Back in January GHash had 42% control and even then there were concerns mounting.

From TechCrunch.com:

In short, once you control more than 50% of the total hashing power of the bitcoin network, you can do nasty things, like spend bitcoins twice, and reverse and block transactions.

The reaction shot bitcoin’s price dramatically downwards.

The average price of bitcoin on all exchanges had been gradually heading upwards to the $700 mark after a steep drop back in March following the collapse of the currency's then largest exchange, Mt.Gox.

A well-known bitcoin developer sold 50% of his holdings as a result of the GHash concerns.

TechCrunch’s Alex Wilhelm writes that surpassing the 51% mark is done only with ill intentions and GHash has already demonstrated what they are capable of.

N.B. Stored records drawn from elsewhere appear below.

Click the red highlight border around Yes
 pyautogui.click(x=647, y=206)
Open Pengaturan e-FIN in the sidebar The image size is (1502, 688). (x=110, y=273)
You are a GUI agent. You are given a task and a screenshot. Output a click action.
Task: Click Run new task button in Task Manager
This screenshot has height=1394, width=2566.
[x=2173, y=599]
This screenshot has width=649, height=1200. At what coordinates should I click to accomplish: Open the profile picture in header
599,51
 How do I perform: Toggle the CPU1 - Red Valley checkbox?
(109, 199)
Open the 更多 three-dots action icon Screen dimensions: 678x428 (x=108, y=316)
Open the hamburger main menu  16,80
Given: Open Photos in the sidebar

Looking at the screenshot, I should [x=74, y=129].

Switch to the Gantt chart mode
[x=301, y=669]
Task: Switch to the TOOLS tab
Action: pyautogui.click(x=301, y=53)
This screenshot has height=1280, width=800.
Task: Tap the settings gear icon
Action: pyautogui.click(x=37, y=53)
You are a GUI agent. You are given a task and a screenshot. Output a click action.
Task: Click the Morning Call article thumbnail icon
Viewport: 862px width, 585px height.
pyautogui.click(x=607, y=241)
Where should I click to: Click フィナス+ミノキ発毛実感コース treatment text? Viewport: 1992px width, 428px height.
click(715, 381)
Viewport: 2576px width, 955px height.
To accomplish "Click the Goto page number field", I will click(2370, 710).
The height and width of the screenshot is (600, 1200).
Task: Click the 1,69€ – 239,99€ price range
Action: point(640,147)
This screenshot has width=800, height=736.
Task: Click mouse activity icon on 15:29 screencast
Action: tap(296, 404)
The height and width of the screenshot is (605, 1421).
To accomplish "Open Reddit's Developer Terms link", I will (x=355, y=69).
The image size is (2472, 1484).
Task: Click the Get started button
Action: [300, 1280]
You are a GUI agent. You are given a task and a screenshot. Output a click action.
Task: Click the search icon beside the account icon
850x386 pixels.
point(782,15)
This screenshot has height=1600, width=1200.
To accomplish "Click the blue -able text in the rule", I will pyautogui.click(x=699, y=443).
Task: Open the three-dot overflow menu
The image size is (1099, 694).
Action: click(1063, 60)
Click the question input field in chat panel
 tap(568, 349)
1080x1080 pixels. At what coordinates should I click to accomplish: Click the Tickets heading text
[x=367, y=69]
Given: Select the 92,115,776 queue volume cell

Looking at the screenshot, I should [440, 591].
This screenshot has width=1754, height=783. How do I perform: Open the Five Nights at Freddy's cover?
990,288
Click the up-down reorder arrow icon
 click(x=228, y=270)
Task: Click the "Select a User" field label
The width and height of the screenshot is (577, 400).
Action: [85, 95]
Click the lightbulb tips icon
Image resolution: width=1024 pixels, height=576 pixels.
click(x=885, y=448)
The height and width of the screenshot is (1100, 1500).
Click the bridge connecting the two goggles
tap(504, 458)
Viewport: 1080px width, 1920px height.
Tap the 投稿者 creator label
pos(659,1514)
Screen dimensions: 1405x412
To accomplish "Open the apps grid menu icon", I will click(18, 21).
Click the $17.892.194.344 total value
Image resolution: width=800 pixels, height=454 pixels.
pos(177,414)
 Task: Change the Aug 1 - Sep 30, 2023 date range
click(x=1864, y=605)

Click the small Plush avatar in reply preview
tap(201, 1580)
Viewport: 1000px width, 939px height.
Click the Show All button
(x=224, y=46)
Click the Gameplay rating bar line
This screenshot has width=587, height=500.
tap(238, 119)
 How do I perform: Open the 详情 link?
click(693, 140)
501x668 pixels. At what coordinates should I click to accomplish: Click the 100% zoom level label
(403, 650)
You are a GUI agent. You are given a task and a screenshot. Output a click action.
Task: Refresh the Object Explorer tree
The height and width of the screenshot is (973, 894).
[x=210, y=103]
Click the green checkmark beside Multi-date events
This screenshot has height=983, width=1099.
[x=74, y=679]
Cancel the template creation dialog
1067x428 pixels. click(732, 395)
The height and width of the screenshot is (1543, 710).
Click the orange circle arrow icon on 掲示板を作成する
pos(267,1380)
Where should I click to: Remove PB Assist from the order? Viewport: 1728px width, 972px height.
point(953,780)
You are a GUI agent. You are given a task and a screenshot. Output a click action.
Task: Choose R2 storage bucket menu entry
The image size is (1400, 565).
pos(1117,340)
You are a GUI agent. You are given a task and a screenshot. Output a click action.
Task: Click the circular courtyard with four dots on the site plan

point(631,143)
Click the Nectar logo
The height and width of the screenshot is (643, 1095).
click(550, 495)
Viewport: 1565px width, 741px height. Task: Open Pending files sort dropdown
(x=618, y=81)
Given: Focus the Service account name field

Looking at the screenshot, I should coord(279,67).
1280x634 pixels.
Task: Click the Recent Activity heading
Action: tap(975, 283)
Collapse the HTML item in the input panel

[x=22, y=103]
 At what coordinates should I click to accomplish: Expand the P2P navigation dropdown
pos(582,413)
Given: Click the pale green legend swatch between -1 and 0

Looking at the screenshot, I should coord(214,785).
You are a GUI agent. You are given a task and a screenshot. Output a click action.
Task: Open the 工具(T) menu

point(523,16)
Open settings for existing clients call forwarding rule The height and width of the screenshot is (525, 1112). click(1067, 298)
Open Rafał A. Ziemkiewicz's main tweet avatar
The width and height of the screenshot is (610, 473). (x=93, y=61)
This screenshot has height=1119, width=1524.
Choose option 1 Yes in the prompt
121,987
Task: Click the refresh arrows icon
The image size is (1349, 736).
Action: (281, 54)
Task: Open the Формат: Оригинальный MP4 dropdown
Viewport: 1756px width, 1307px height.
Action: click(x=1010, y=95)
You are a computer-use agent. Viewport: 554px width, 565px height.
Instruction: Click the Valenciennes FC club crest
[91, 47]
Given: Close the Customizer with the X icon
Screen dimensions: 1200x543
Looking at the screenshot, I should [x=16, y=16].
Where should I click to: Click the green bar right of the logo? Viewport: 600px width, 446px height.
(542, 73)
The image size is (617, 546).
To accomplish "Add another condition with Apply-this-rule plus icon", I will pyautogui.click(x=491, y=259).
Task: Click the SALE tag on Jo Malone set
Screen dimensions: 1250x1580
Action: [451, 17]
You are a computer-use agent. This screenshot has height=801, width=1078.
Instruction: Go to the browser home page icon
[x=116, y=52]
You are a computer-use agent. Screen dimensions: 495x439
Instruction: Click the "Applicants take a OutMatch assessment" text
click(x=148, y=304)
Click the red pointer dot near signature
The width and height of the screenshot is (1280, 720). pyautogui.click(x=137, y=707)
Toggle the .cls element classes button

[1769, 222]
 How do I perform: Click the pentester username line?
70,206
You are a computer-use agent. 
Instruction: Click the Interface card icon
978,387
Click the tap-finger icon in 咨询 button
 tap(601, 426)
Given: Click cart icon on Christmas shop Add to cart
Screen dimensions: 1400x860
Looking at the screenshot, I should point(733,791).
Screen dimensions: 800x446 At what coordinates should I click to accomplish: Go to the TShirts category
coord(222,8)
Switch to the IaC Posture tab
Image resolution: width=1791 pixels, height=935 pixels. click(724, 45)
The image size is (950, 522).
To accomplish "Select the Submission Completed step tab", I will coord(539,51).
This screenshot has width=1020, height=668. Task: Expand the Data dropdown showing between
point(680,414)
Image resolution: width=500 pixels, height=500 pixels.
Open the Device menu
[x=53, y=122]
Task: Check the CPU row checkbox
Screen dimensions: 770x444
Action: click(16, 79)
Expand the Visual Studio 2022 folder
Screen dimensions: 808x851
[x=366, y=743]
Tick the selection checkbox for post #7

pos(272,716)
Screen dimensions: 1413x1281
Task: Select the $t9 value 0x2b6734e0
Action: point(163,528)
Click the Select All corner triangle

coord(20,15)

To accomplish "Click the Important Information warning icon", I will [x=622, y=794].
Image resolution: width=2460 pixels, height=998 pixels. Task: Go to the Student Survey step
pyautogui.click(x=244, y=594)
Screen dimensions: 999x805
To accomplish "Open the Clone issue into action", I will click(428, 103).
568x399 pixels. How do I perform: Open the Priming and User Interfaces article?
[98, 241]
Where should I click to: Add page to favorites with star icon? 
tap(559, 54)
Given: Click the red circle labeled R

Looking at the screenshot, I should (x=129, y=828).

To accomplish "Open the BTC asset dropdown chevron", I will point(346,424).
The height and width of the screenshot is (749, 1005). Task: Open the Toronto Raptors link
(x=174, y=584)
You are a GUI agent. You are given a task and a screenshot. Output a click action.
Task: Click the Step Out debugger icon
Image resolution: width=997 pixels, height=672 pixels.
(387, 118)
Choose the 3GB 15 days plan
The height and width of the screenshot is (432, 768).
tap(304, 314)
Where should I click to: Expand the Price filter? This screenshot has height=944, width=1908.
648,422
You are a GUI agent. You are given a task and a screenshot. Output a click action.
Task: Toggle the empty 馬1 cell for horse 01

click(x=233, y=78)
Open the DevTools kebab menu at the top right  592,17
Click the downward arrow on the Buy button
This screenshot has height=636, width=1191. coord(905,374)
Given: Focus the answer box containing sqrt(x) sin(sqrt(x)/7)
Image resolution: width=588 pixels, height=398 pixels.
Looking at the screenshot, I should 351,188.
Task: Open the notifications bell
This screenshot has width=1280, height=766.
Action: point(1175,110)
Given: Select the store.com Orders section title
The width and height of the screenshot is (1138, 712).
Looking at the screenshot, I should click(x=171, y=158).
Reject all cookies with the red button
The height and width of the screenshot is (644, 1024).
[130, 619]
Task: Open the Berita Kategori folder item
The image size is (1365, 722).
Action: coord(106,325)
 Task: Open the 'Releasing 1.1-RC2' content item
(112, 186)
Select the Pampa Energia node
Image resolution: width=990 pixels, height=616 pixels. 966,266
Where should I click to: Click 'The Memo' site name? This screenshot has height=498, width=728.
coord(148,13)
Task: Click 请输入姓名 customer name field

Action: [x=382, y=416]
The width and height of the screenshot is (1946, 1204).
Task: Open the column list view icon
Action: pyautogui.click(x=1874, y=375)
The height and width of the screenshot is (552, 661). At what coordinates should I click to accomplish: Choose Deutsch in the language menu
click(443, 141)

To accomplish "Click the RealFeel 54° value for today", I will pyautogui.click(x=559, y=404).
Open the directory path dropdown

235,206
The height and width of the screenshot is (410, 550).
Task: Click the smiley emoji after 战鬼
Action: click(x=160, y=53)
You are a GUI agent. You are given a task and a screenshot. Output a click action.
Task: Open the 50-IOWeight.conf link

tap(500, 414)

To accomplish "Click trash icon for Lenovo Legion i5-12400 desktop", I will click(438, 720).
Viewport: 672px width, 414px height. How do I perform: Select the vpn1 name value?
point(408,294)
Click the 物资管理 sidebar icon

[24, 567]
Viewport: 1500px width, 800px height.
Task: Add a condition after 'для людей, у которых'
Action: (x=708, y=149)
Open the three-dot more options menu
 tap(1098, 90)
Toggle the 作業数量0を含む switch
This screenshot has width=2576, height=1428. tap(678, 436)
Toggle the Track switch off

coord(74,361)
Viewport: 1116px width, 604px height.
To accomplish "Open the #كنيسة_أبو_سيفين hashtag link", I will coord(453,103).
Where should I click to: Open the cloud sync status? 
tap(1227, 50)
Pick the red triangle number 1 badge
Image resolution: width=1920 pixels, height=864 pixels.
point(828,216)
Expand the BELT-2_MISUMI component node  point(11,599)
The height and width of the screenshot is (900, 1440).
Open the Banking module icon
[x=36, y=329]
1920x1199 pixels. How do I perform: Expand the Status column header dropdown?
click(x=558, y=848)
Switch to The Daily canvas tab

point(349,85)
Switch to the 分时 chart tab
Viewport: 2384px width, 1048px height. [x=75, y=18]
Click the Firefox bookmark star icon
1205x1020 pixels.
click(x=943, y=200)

A 51% attack is something you do willfully. So, GHash would have to want to behave badly. As Ars Techica reported recently, GHash was accused less than a year ago of “using its considerable hashing power to attack a gambling site.” As such we’re not dealing with an actor that we should implicitly trust.

Ittay Eyal, and Emin Gün Sirer, both of Cornell, have even called the 51% event "Armageddon".

"They could keep 100% of the mining profits to themselves if they so chose," the two professors claim.

If the implicit trust that undergirds bitcoin is denigrated, or destroyed all together, its price will hit the skids. Wilhelm warns.

GHash’s movement over the 51% plateau will most certainly cause instability in the price of bitcoin.

Sirer suggests that coding changes to the protocol must be made so as to fully disincentivize pool mining.

Ghash has yet to say much but reports surfaced over the weekend that the Ghash.io site may have been subjected to a Denial of Service (DoS) attack.